Police pay $1m-plus for crime info
No guarantees that substantial sums offered as reward for significant leads will result in cases being resolved
New Zealand Police have paid out more than $1 million in rewards for crime information in the past five years.
Figures released to the Herald under the Official Information Act show that between 2012 and 2016, $1,097,131 was paid out to informants. Of that, $136,502 was paid out in the last financial year, the smallest total in the past five financial years.
Of that five-year timeframe, the highest-paying year was 2013, with $301,772 paid out.
Acting Detective Inspector Reece Sirl told the Herald that police received information from the public in regard to a wide range of offences, such as burglary, homicide, dishonesty and drug dealing.
Police released the total amount of money paid out in rewards for each year between 2012 and 2016 but said it would be a breach of privacy to provide further information on the top reward payments and associated crimes.
Known cases with rewards within those five years included the disappearance of Nelson teenager Leo Lipp-Neighbours. A $50,000 reward for information on his disappearance was offered in 2011. His body was found in April 2017, submerged in the Nelson harbour.

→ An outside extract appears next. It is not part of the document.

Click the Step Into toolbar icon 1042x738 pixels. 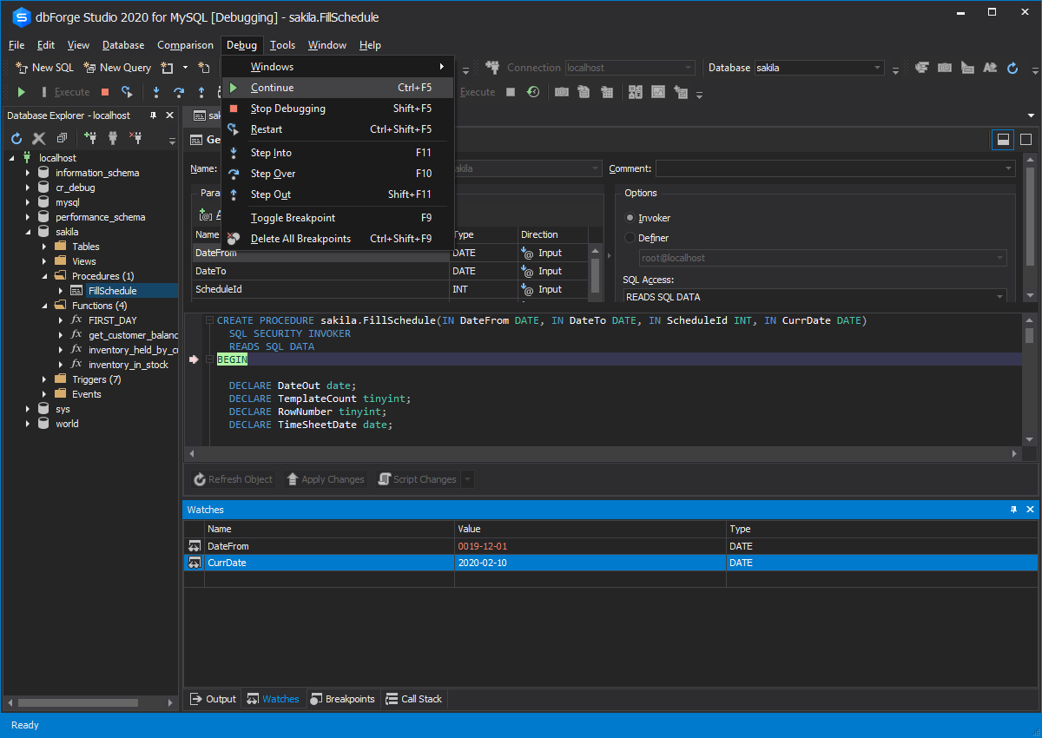156,92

In 2013, police hoped a $50,000 reward would help solve the cold case of Luana Williams, who disappeared in Tauranga in 1986. The case remains unsolved.
In September that year, a $20,000 reward was offered to find missing Otago man Simon Garrick who was last seen in October 2012. His body was found a year later in a caravan in Cromwell.
One of the most recent reward offers took place in mid-2017, when police sought information about stolen goods from aggravated robberies as part of the “There’s nothing good about stolen goods” campaign.
Such rewards are offered through independent charity Crimestoppers. The Crimestoppers website states, “Crimestoppers will occasionally post a reward for information that helps resolve a case or leads to an arrest. We pay rewards anonymously.”
In order to be eligible for a reward you need to receive an identification code when you call Crimestoppers with crime information.
“If you are interested in collecting a reward, you will be asked to contact us again at a later date, to find out if the information you have given has led to somebody being arrested and charged or a case being resolved,” the site states.
Once a suspect has been charged, the amount of the reward is decided by the Crimestoppers Board chairman.
The biggest known reward was $200,000, paid to thieves who stole military medals from the Waiouru Army Museum in 2007 and later returned them. The money was put up by British medals collector Lord Michael Ashcroft and an anonymous New Zealand businessman.
An earlier Official Information Act request received by the Herald in 2008 detailed that police offered $800,000 in reward money between 2003 and 2007, but of that money none had been paid out.